Diabetes is a serious, common medical condition. If you have diabetes, you need to manage and regularly monitor your glucose (blood sugar) levels to be sure that they’re within a target range. There are two main types of diabetes: type 1 and type 2. Type 1 diabetes is a chronic autoimmune condition usually diagnosed in childhood or adolescence.
The only way to know for sure that you have diabetes is to get tested. The most common tests are the A1C test and the plasma glucose test. This article will take a closer look at the warning signs of type 1 and type 2 diabetes, testing options, and treatments.
You may not recognize these warning signs in the beginning if they’re mild. The symptoms of type 2 diabetes tend to come on more gradually than type 1 diabetes. In the early stages of diabetes, there may be no symptoms at all. It’s important that you visit your doctor if you notice any potential warning signs of diabetes.

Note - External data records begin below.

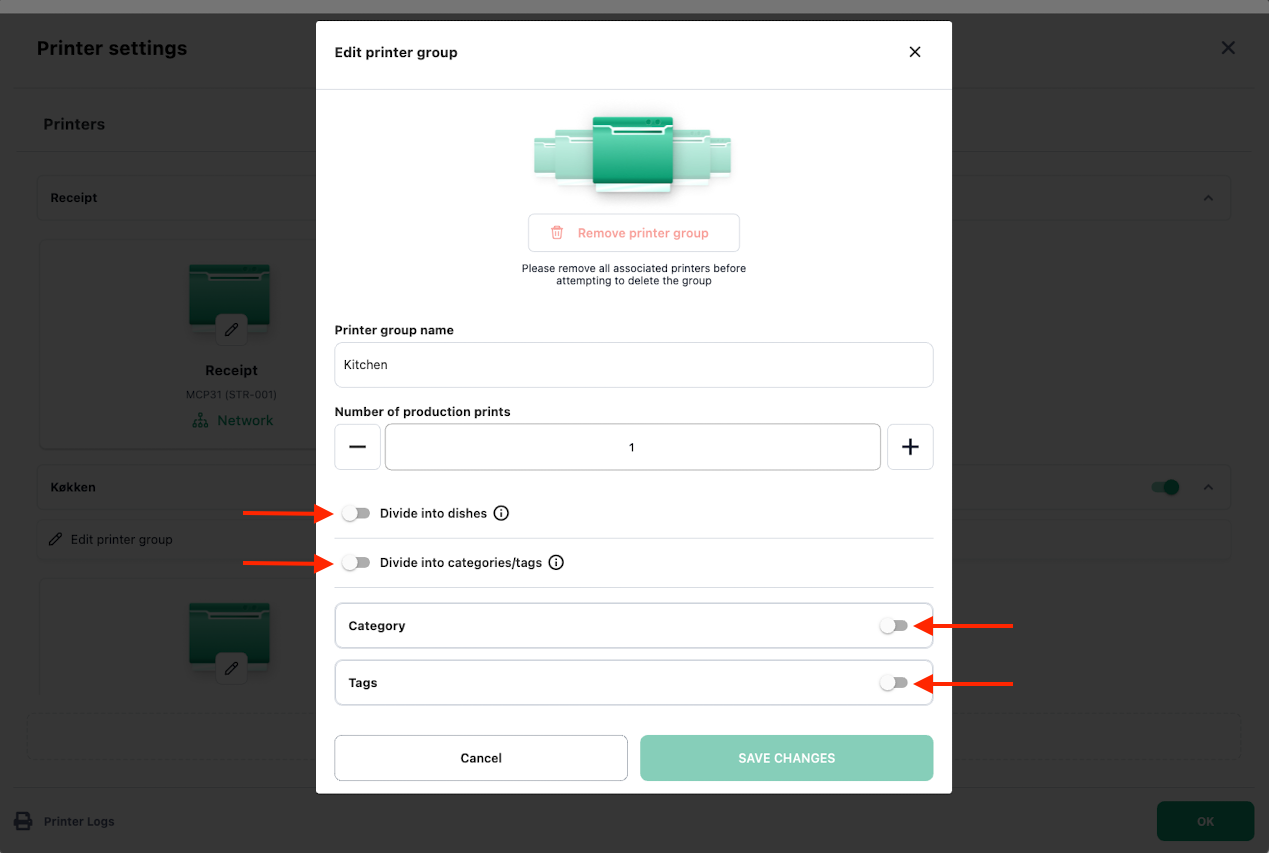This screenshot has height=853, width=1269.
Task: Click the Printer Logs printer icon
Action: [x=22, y=821]
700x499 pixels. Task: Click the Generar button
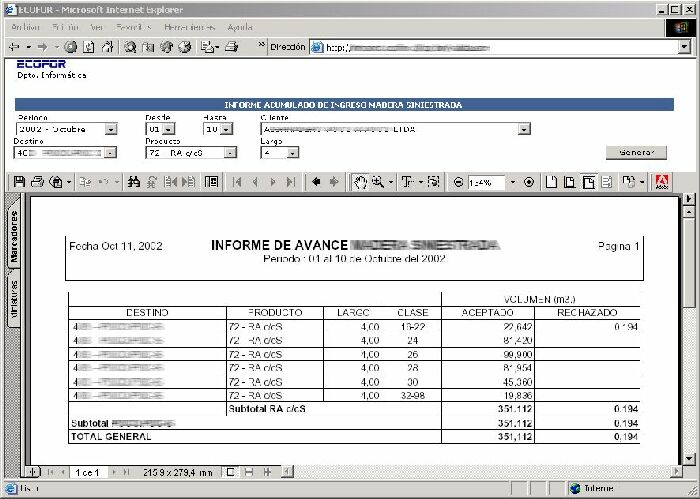(635, 153)
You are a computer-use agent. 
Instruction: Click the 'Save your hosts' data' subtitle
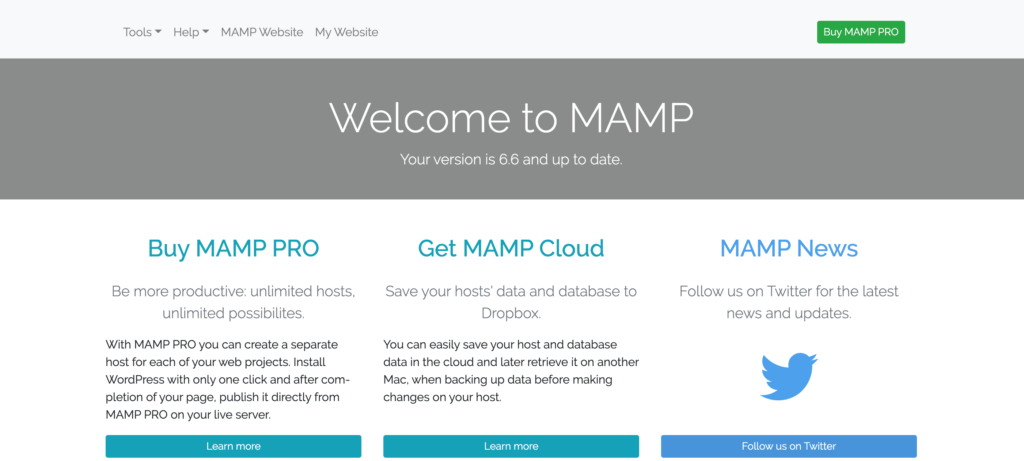pyautogui.click(x=511, y=302)
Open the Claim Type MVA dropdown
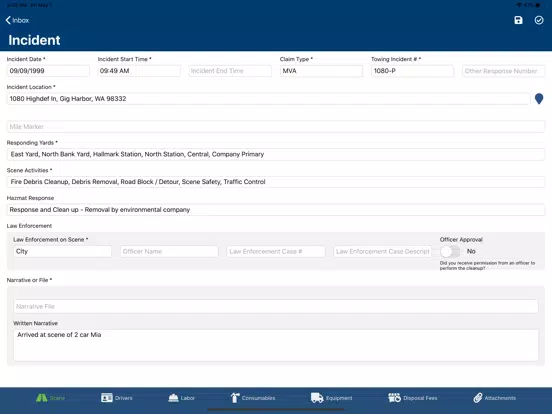The image size is (552, 414). click(321, 71)
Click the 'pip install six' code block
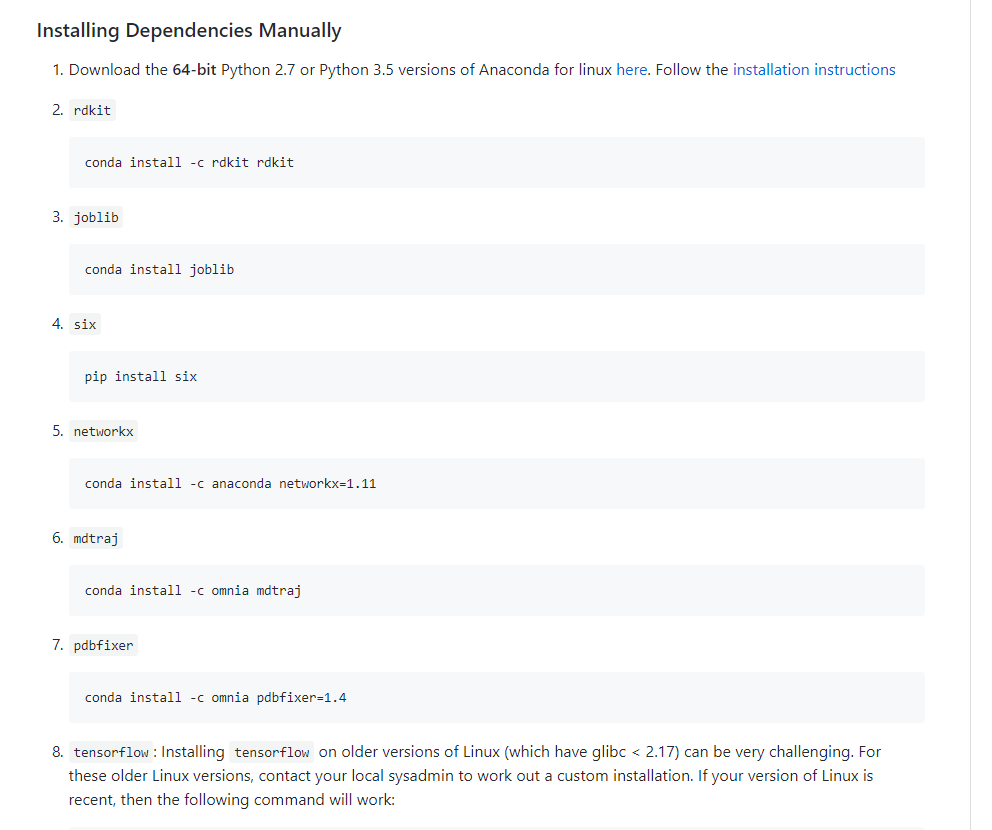Screen dimensions: 992x830 [x=497, y=376]
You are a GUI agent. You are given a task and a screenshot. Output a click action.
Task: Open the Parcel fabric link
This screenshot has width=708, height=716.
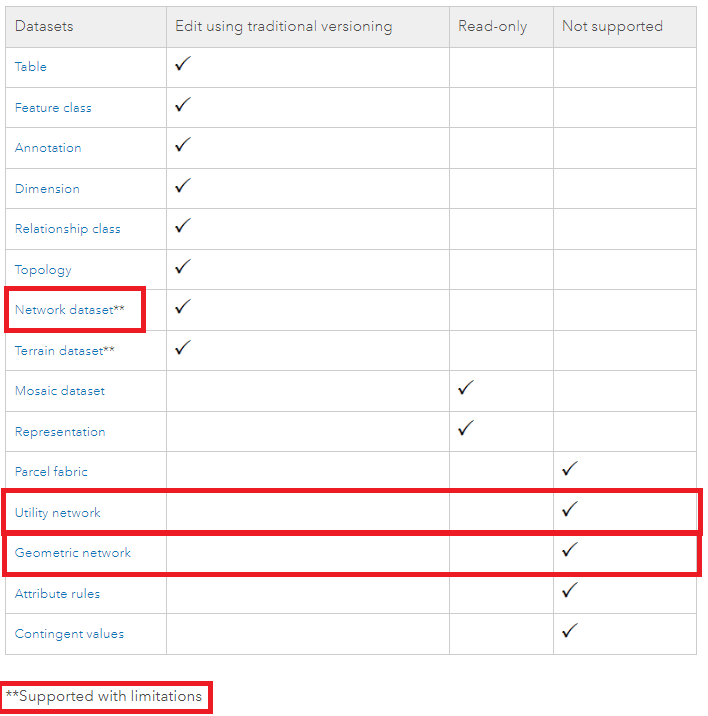52,472
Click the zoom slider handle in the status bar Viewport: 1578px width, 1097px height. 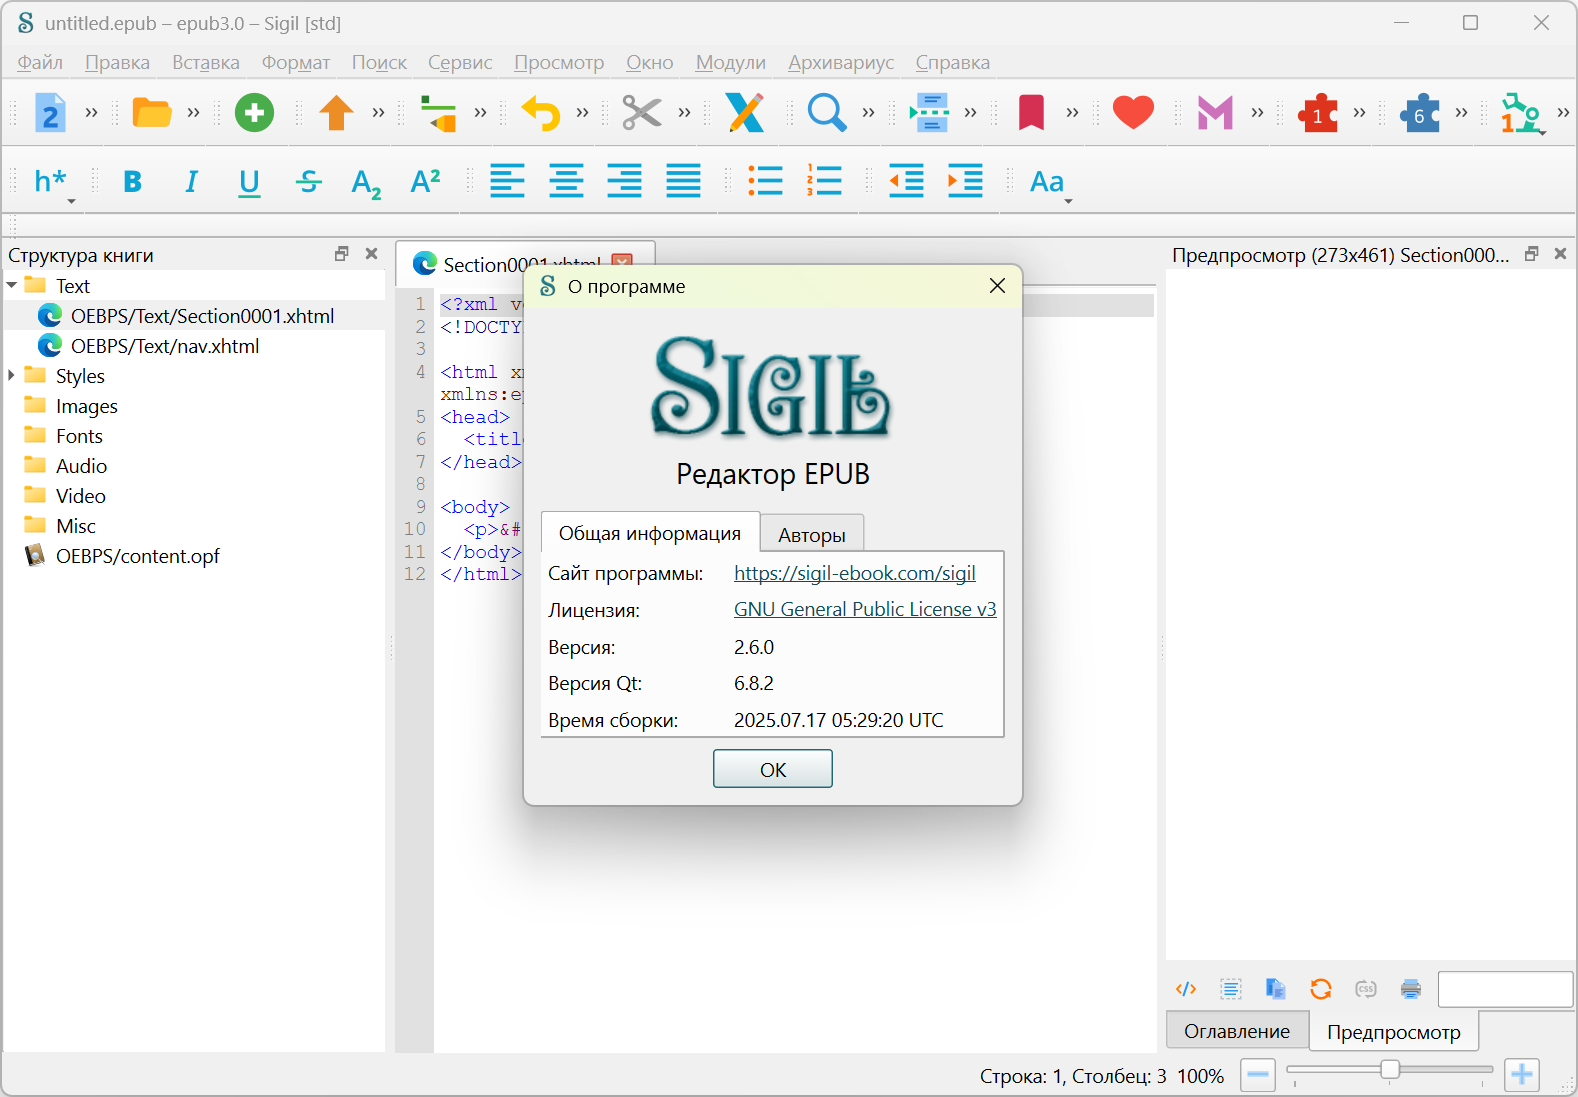pyautogui.click(x=1389, y=1070)

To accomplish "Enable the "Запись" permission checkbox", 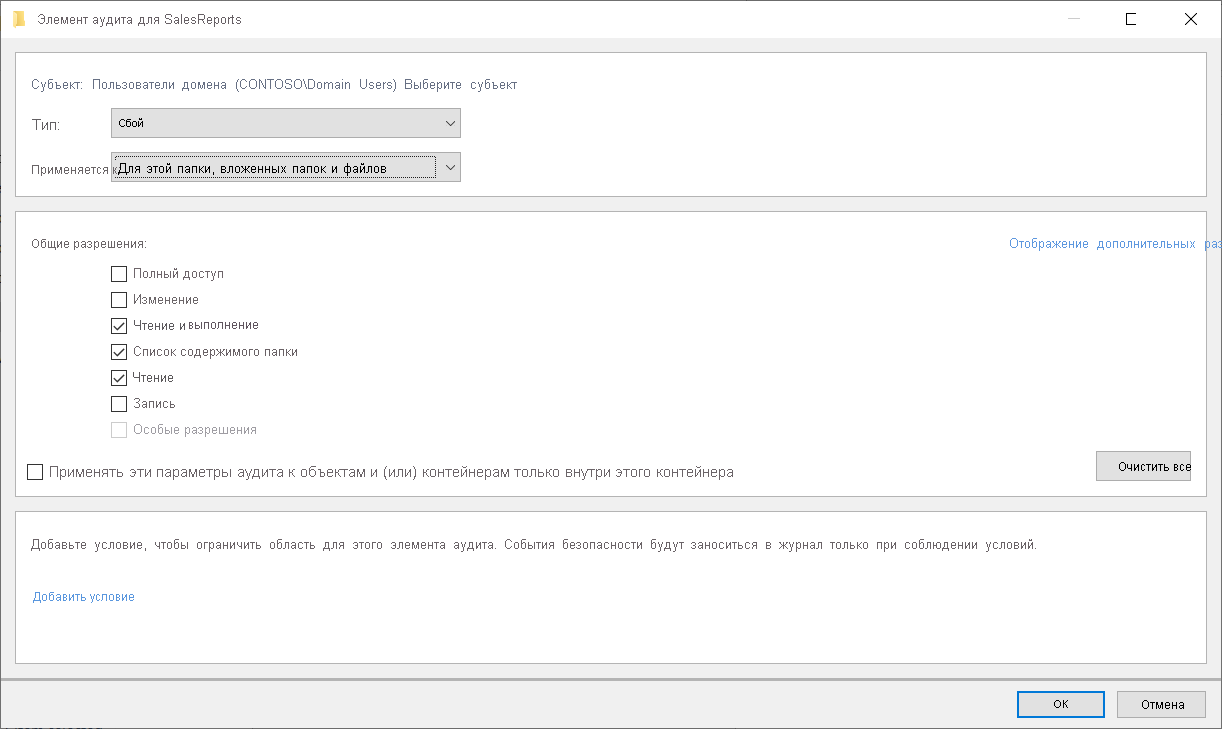I will coord(119,403).
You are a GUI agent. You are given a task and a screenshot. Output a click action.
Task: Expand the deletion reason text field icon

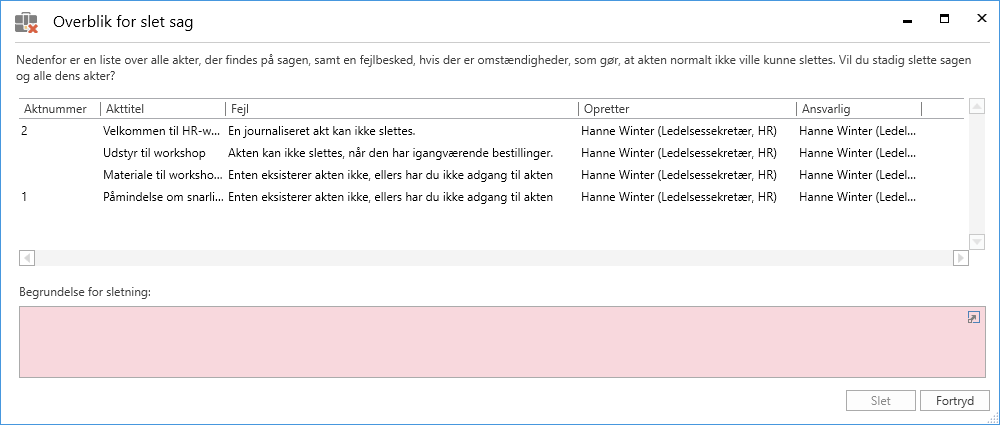(973, 318)
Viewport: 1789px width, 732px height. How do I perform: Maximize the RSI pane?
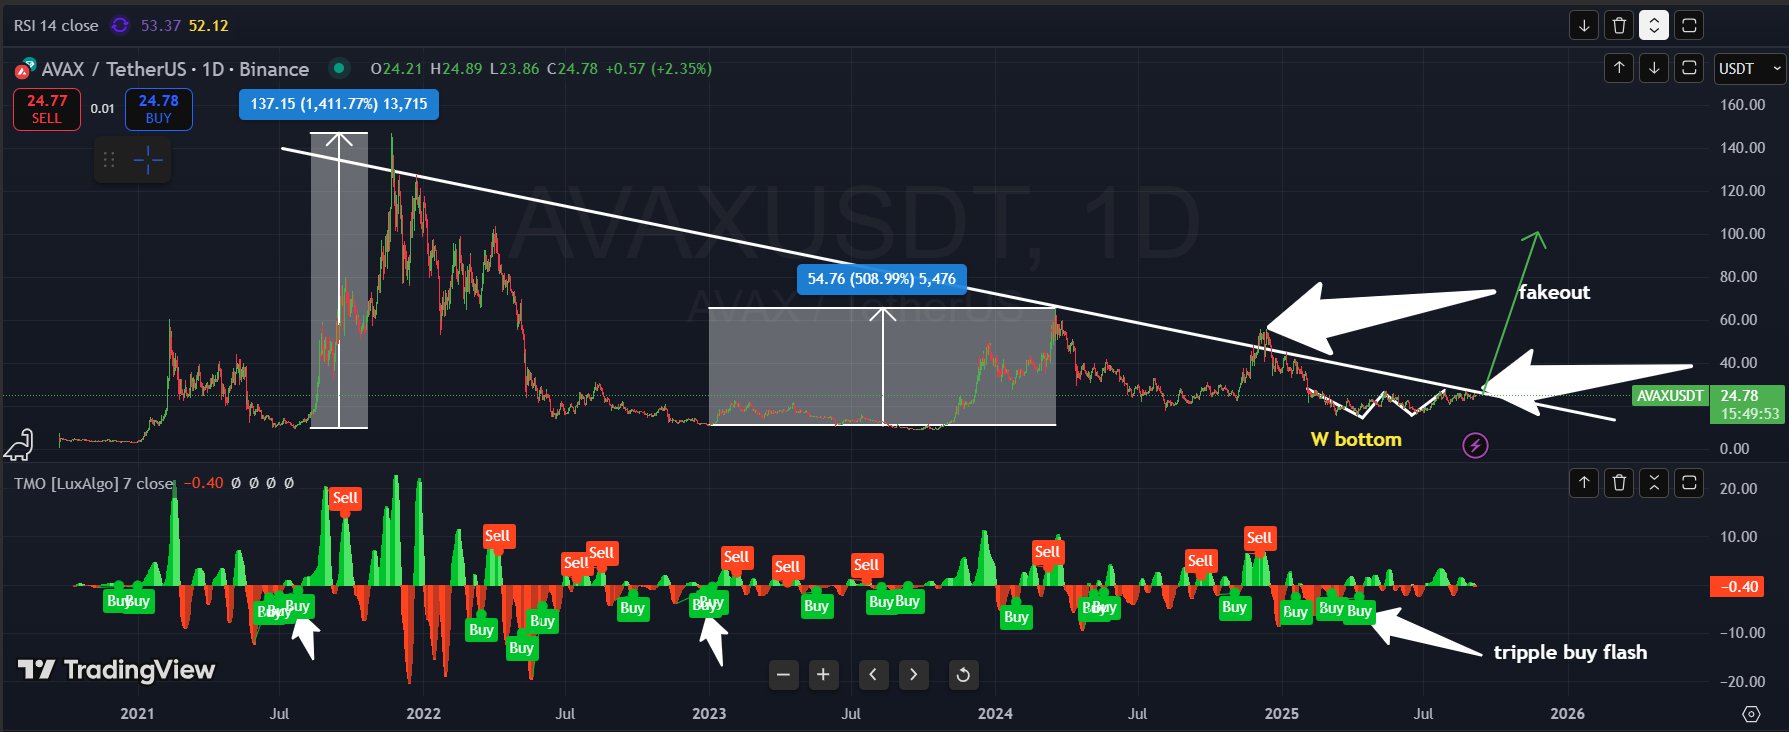click(x=1689, y=25)
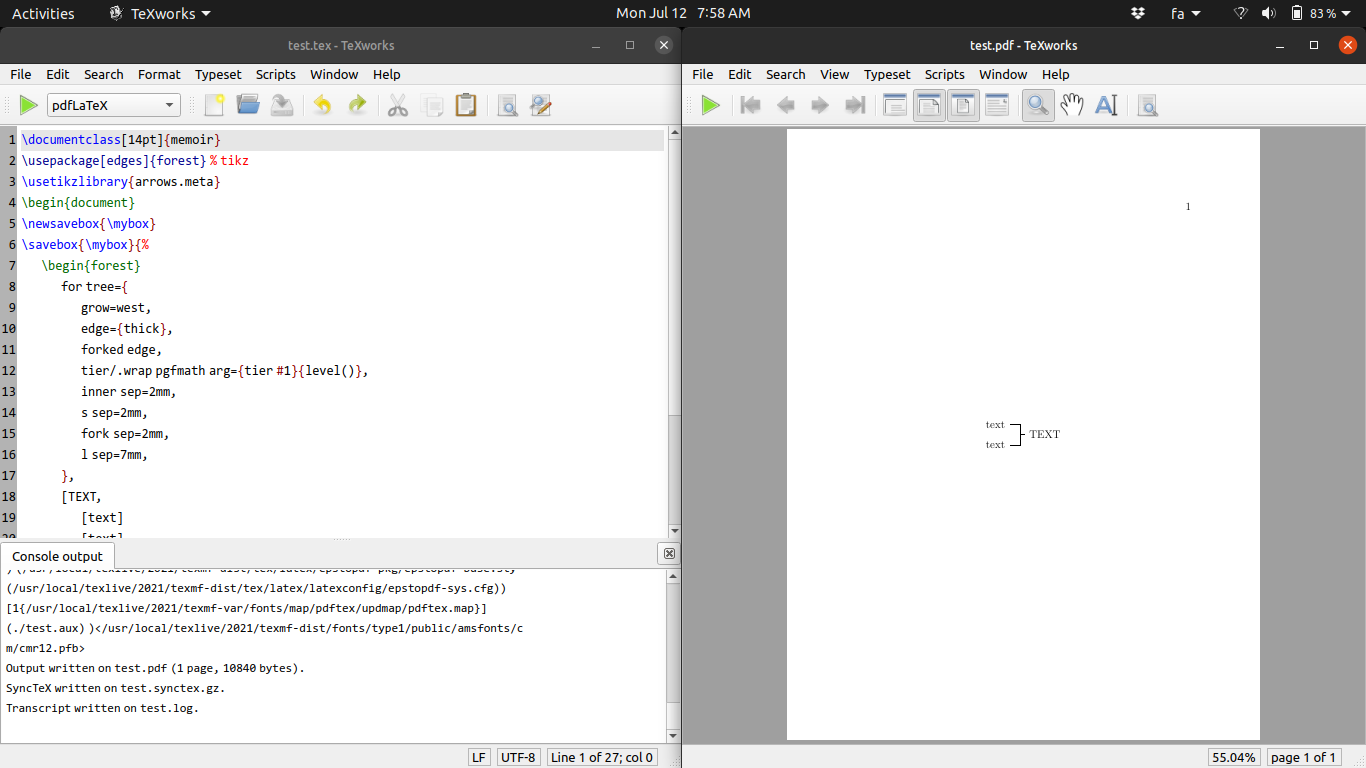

Early warning signs, Type 1 and type 2 diabetes have some symptoms that are the same and some that are different. The recommends seeing your doctor for blood sugar tests if you have any of the following general warning signs of diabetes:Type 1 diabetes symptoms can develop quickly, within a .
This condition is a medical emergency and requires immediate medical treatment. Symptoms of type 2 diabetes tend to come on more gradually than type 1 diabetes. Type 2 diabetes can develop over the course of , and the warning signs may be subtle. It’s also possible to not have any obvious warning signs at all.